**Goal**
Copy the lines below verbatim, from the line containing "This screenshot has width=1568, height=381." through the line containing "Click the plus", and nothing else.

**Record extracts**
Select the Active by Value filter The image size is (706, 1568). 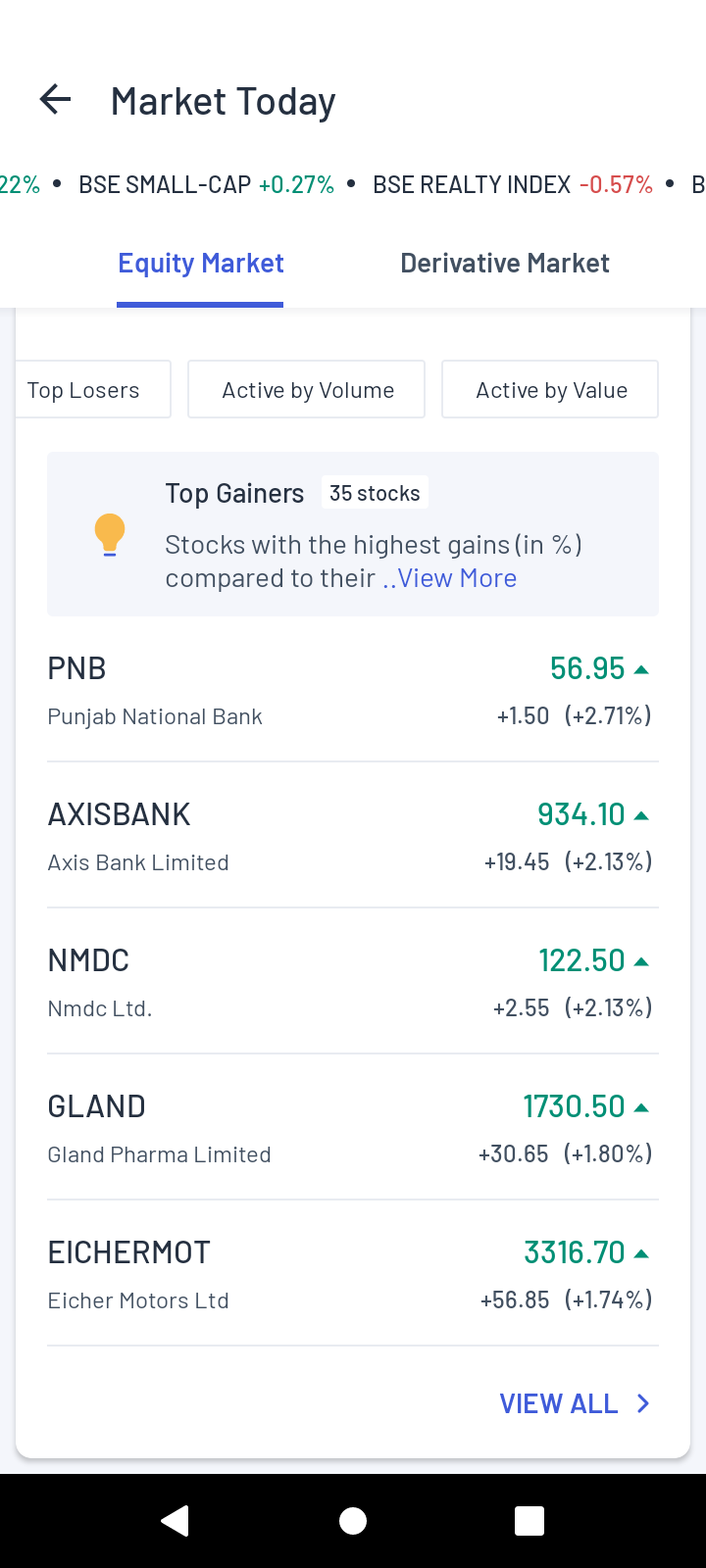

==

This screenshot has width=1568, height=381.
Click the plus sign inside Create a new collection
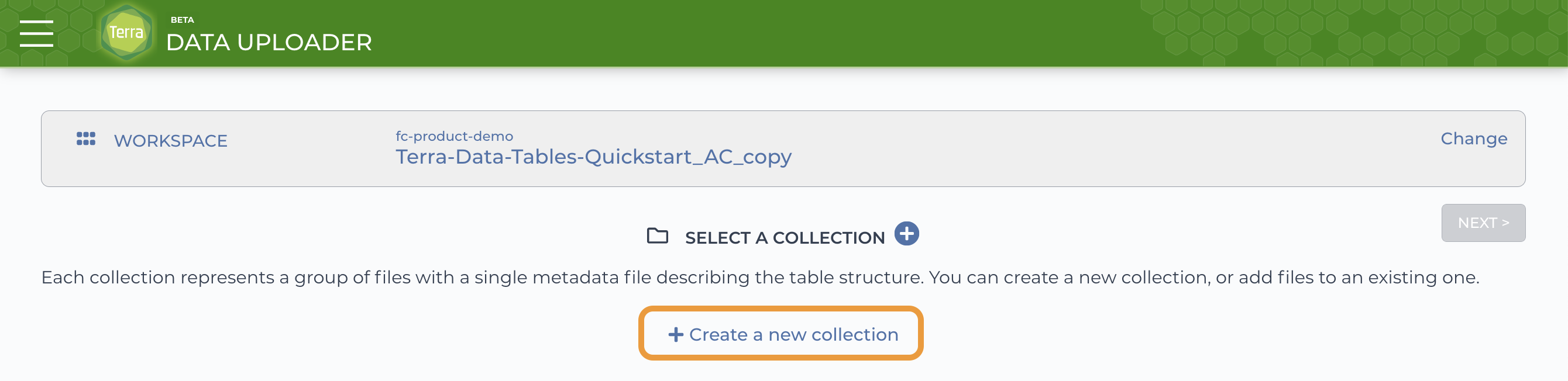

==

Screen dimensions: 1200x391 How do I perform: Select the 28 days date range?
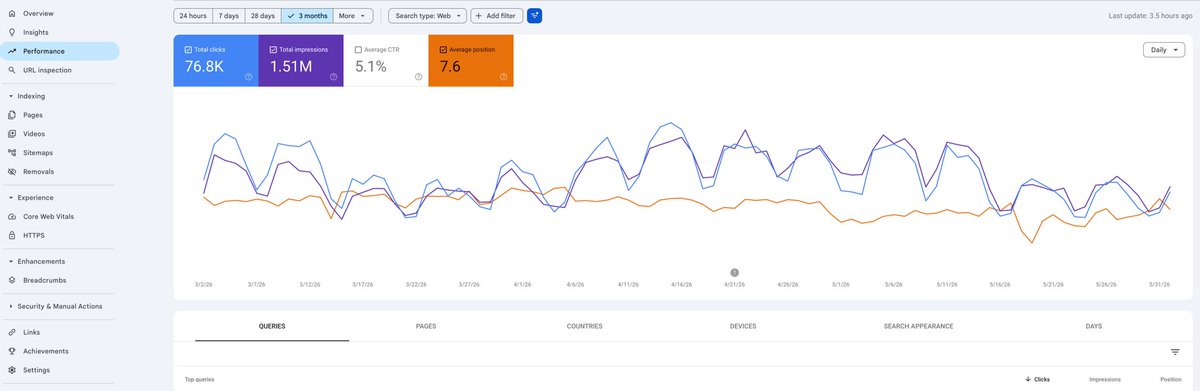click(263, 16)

**In response**
This screenshot has width=1568, height=381.
Click the plus sign inside Create a new collection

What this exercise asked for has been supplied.